### WORK TO DO
Recast the entire listing below as a JSON list of strings, one string per line, omitting blank lines.

### RECORDS FOR THIS TASK

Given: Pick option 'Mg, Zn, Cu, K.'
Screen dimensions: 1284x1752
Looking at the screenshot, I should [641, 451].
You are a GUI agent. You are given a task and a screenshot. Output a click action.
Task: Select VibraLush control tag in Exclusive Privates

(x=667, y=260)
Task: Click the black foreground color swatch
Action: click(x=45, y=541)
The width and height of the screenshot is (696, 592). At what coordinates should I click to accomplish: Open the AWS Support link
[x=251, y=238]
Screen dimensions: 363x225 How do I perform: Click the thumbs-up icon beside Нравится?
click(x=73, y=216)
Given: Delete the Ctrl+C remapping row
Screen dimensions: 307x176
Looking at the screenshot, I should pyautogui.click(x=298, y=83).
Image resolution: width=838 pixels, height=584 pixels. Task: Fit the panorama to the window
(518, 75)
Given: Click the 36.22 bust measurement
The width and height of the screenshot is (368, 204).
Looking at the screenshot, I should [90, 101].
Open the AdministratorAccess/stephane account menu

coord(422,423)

### OUTPUT OF THE EXERCISE
[
  "Given: Pick option 'Mg, Zn, Cu, K.'",
  "Screen dimensions: 1284x1752",
  "Looking at the screenshot, I should [641, 451].",
  "You are a GUI agent. You are given a task and a screenshot. Output a click action.",
  "Task: Select VibraLush control tag in Exclusive Privates",
  "(x=667, y=260)",
  "Task: Click the black foreground color swatch",
  "Action: click(x=45, y=541)",
  "The width and height of the screenshot is (696, 592). At what coordinates should I click to accomplish: Open the AWS Support link",
  "[x=251, y=238]",
  "Screen dimensions: 363x225 How do I perform: Click the thumbs-up icon beside Нравится?",
  "click(x=73, y=216)",
  "Given: Delete the Ctrl+C remapping row",
  "Screen dimensions: 307x176",
  "Looking at the screenshot, I should pyautogui.click(x=298, y=83).",
  "Image resolution: width=838 pixels, height=584 pixels. Task: Fit the panorama to the window",
  "(518, 75)",
  "Given: Click the 36.22 bust measurement",
  "The width and height of the screenshot is (368, 204).",
  "Looking at the screenshot, I should [90, 101].",
  "Open the AdministratorAccess/stephane account menu",
  "coord(422,423)"
]